Jail Can Mix Inmates: Court
New York State’s highest court, in a decision made public today, said the Erie County sheriff’s jail division can mingle sentenced and unsentenced inmates at the jails it runs, despite union contentions that it was creating an improper work practice. As reported by the Buffalo News:
The state Court of Appeals reversed decisions by lower courts and the Public Employment Relations Board. In those decisions, the jail division was told it had to bargain with the unions before changing the system that placed sentenced inmates at the Erie County Correctional Facility in Alden and unsentenced prisoners at the Holding Center in Buffalo. Those classifications conformed to the labor jurisdictions of the bargaining units involved.
The Civil Service Employees Association represents the corrections officers charged with guarding sentenced inmates at the Correctional Facility. The Teamsters union represents the deputy sheriffs charged with guarding presentenced and pretrial detainees at the Holding Center and the “Annex,” the quarters in Alden handling the overflow of Holding Center inmates.

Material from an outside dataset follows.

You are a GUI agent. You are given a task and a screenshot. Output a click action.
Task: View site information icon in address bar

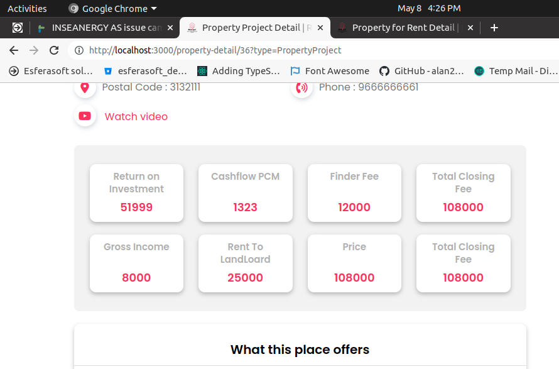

After the lockups were merged under the sheriff’s control in 2000, the state Commission of Correction looked at the county-run jails as one system and insisted on a unified classification standard in which prisoners were housed by their institutional histories, whether they were violent and other factors the commission considered more objective. That forced jail officials to ignore the “sentenced or unsentenced” standard in housing prisoners …
Citing past decisions, the Court of Appeals said a public employer’s decisions are not bargainable as terms and conditions of employment where “they are inherently and fundamentally policy decisions relating to the primary mission of the … employer.” The court said the sheriff has “a statutory requirement to implement and maintain a formal and objective classification system.”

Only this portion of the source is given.